According to the World Health Organization, cardiovascular disease is the leading cause of death in China and it accounts for 3 million deaths annually. From Qualcomm’s release:

With a grant from Wireless Reach, the Wireless Heart Health project is deploying a 3G-enabled cardiovascular screening and monitoring system, developed by Life Care Networks, for resource-scarce community health clinics in Shandong, Anhui and Sichuan provinces, as well as the Chongqing municipality. Community Health Association of China is assisting in clinic selection, project implementation and impact analysis.
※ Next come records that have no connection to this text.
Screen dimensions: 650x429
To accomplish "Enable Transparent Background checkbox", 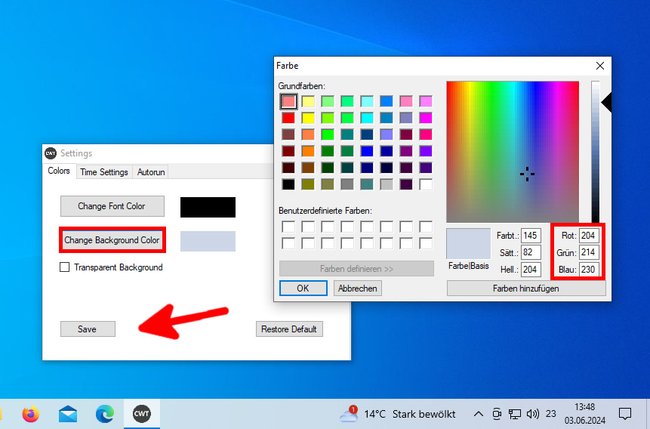I will coord(65,267).
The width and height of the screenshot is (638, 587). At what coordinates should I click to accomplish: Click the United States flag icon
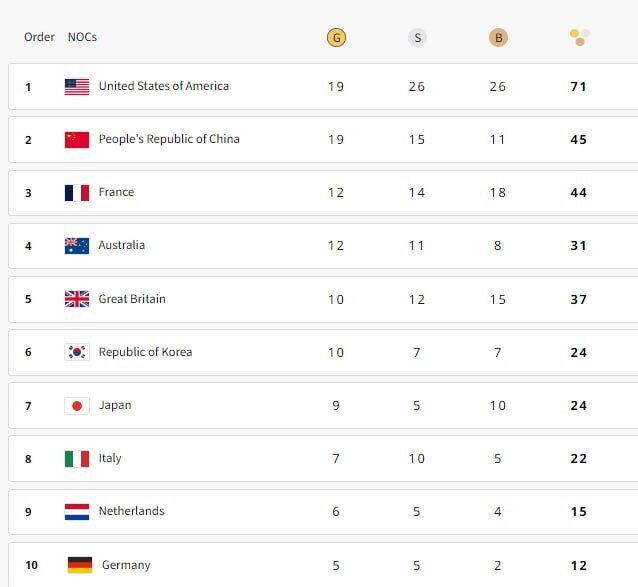coord(77,87)
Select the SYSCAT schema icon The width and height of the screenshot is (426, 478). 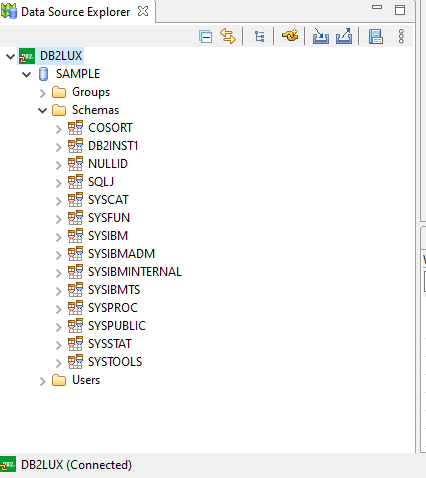pos(75,200)
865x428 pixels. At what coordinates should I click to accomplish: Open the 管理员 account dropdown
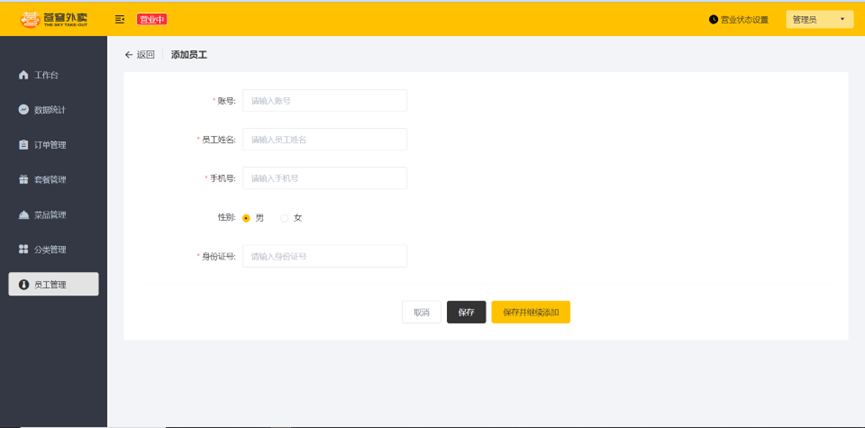pyautogui.click(x=820, y=19)
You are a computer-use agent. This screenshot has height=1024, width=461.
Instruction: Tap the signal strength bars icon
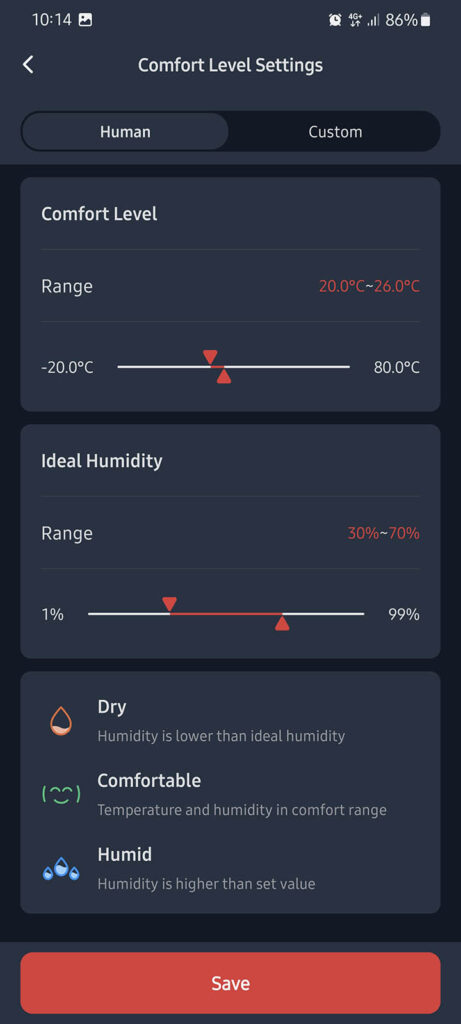point(373,20)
The project will make uses of smartphones that have built-in ECG sensors, EMRs, and cellular-enabled workstations at the health clinics. The smartphones will automatically send the patient data to a cardiac specialist at a call center where doctors provide feedback to patients and clinic staff over SMS or a voice call. Physicians can remotely provide service for simpler cases or suggest a specialist follow-up in-person. Finally, Qualcomm expects to make some of the ECG-enabled smartphones available for patients to rent and take home.

The Wireless Reach project includes mobile health programs in Japan, Kenya, Peru, Philipines, Portugal, South Africa, the US and many other countries.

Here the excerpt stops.